The federal government is allowing a delay in an annual power auction next month, a decision that proponents say will increase reliability of electricity supplies, but critics say could boost bills for consumers and businesses.
In a letter from the Federal Energy Regulatory Commission last week to PJM Interconnection, the operator of the nation’s largest power grid, the agency granted a waiver to postpone PJM’s May auction aimed at ensuring there is enough electricity for customers — especially in unusual circumstances.
The auction is important to consumers in New Jersey because it determines how much they will be charged for so-called capacity payments to energy suppliers, which in this state have become an increasingly large part of their utility bills. In New Jersey, because of congestion on the power grid, capacity payments are much higher than in neighboring states, costs that are passed on to consumers.
The delay is also a concern to critics of the proposal, who said it creates uncertainty among energy suppliers, a concern that could lead to generators bidding higher prices to provide the necessary capacity. They also say that it also could discourage some suppliers from participating in the auction.
New Jersey traditionally ranks among the most expensive in the nation in energy costs, a recurring problem state officials have been mostly frustrated in their attempts to fix. However, a steep drop in natural gas prices have led to some declines in heating costs for residents, as well as lower electricity bills, largely the result of newfound deposits of the fuel in the Marcellus Shale formations in Pennsylvania and neighboring states.
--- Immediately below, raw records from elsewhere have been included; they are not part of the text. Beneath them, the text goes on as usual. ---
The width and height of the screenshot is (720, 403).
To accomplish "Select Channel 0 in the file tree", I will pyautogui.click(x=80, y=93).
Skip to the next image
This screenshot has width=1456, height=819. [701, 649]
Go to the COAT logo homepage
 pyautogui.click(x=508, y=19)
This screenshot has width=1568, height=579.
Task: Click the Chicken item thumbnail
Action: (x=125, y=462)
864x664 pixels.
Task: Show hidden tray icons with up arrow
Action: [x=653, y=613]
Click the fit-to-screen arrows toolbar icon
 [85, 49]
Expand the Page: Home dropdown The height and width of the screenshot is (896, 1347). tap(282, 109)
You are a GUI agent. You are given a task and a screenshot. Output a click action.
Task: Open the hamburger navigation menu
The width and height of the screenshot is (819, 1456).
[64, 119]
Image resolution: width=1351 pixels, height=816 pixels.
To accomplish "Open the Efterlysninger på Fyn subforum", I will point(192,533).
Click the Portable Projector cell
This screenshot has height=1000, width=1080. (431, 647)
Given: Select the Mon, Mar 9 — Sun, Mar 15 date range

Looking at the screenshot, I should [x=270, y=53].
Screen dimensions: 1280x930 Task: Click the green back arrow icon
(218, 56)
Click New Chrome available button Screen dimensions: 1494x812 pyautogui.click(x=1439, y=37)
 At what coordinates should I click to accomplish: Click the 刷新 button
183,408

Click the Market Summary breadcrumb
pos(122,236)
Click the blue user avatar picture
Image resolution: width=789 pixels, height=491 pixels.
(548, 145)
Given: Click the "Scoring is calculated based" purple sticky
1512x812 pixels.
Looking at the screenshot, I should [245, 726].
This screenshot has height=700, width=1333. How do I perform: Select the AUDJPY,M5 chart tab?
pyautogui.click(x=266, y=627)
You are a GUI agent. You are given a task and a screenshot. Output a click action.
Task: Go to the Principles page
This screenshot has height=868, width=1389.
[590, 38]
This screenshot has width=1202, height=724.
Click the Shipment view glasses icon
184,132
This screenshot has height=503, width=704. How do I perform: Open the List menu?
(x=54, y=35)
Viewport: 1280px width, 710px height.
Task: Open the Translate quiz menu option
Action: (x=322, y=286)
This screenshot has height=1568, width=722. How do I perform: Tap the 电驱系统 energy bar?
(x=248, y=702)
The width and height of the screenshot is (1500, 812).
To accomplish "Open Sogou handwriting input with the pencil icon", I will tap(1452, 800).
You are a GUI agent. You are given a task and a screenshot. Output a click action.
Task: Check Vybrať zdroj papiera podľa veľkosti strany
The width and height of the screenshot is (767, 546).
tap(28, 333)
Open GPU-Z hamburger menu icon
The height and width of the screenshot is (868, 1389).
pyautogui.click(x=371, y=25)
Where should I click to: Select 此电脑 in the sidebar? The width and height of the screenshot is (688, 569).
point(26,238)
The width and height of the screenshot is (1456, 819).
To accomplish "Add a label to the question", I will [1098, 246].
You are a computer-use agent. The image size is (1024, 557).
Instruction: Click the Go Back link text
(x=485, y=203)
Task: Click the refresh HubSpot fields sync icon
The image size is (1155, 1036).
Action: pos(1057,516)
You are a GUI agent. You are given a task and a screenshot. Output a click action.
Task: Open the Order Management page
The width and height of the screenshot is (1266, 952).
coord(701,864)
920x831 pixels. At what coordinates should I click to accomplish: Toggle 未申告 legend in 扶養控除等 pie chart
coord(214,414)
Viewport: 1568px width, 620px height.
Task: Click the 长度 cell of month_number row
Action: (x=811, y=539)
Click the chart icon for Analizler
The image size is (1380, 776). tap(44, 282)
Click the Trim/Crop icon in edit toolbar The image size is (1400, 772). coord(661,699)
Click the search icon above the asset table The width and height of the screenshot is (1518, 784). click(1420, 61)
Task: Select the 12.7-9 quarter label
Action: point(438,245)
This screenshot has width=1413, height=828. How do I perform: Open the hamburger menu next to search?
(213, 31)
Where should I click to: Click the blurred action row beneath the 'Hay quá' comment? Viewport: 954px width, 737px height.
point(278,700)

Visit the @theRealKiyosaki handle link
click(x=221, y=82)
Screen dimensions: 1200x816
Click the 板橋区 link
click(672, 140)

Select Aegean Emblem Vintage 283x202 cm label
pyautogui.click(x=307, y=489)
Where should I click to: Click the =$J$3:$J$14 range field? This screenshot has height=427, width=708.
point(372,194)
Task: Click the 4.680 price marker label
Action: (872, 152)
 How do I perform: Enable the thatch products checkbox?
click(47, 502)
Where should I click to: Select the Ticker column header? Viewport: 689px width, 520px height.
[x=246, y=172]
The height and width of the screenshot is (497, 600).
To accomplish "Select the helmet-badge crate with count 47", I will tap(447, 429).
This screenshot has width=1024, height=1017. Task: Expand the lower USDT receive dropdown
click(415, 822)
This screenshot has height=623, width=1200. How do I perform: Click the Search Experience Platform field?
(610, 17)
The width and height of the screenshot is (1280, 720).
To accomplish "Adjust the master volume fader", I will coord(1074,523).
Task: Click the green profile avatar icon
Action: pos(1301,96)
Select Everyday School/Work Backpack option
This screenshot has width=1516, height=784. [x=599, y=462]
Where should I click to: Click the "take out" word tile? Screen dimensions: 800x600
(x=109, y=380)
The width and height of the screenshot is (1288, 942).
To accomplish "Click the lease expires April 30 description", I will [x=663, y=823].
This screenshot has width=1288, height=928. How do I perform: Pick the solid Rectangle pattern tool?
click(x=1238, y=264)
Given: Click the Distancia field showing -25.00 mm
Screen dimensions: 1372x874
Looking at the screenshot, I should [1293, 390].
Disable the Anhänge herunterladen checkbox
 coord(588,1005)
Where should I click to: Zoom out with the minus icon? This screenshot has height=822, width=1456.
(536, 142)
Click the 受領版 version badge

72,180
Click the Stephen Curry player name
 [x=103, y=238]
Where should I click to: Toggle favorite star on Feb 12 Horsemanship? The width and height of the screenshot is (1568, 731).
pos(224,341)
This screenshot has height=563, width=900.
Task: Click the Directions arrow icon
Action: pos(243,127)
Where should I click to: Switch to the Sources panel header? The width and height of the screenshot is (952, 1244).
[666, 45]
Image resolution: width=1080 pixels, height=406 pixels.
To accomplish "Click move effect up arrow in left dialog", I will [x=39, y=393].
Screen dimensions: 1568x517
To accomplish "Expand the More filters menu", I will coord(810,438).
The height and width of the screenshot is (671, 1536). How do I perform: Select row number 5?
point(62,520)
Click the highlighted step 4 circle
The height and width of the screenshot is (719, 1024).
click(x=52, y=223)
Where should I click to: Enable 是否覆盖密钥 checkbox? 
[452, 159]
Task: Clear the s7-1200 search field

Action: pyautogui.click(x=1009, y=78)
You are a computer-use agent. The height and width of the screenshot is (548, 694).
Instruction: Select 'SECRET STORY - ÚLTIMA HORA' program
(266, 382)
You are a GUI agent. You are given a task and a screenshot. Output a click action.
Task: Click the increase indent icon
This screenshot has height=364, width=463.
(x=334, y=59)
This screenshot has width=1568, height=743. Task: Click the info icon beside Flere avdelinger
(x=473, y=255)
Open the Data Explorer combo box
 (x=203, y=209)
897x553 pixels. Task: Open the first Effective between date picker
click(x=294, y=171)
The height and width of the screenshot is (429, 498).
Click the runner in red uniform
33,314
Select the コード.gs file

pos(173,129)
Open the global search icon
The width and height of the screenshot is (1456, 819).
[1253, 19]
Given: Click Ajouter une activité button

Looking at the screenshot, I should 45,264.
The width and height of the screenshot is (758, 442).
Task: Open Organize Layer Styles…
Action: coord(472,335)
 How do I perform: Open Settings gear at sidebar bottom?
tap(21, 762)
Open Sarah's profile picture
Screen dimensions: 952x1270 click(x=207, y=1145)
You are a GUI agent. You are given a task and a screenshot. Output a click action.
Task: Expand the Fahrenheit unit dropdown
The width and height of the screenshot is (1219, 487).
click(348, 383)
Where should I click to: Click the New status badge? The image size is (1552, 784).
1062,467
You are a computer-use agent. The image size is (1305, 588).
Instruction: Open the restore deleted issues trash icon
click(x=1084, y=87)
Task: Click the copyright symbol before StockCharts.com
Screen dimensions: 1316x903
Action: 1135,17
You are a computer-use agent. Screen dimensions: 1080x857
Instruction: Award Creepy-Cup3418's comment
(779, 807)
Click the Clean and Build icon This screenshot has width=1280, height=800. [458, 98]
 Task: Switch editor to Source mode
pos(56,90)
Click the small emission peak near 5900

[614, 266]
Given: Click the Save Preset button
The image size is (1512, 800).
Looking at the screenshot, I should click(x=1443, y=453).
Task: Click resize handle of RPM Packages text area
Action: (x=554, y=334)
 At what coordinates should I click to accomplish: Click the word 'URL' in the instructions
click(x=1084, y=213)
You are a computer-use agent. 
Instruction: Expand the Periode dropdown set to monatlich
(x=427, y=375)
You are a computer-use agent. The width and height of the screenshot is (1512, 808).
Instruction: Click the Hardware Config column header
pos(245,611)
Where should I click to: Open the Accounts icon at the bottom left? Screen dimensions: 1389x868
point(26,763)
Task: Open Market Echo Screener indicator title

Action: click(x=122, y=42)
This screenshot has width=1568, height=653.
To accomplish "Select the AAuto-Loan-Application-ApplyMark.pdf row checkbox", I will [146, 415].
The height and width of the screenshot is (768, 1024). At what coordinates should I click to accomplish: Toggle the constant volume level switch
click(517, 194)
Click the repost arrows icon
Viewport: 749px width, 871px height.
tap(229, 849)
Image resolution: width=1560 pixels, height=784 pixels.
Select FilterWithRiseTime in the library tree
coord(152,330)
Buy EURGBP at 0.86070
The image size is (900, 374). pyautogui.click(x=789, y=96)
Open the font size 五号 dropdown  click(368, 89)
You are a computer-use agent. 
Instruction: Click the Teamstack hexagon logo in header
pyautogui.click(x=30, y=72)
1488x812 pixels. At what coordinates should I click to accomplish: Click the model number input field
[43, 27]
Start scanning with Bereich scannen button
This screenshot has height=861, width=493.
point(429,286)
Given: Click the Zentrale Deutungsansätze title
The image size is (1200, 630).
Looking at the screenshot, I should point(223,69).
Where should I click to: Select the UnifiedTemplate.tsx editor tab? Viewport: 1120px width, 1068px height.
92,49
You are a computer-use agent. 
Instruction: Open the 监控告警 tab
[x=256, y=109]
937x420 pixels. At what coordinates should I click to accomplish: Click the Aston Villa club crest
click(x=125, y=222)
[related]The issue underscores how little power state regulators have to limit energy costs to consumers in a deregulated market. Most of those decisions rests with FERC and PJM, and relate to the costs of supplying the necessary power to customers — either through new power plants or high-voltage transmission lines.
The PJM filing was largely spurred by an unusual cold snap during the winter of 2014, when the power sector struggled to deliver electricity to customers as plants unexpectedly shut down unable to continue operating in the frigid temperatures.
In its filing, PJM wants to establish charges for poor performance of units designated to supply capacity and credits for facilities that deliver superior performance.
With the delay, PJM said the auction will be held no later than mid-August of this year. In granting the waiver, the federal agency said, “we find that PJM’s proposal will not have undesirable consequences.’’ That would mitigate potential impacts on market participants, according to FERC.
Critics dispute that view. They argue that the proposal to provide additional capacity during peak periods could rise in cost from $8.7 billion to as much as $15.1 billion over a four-year span.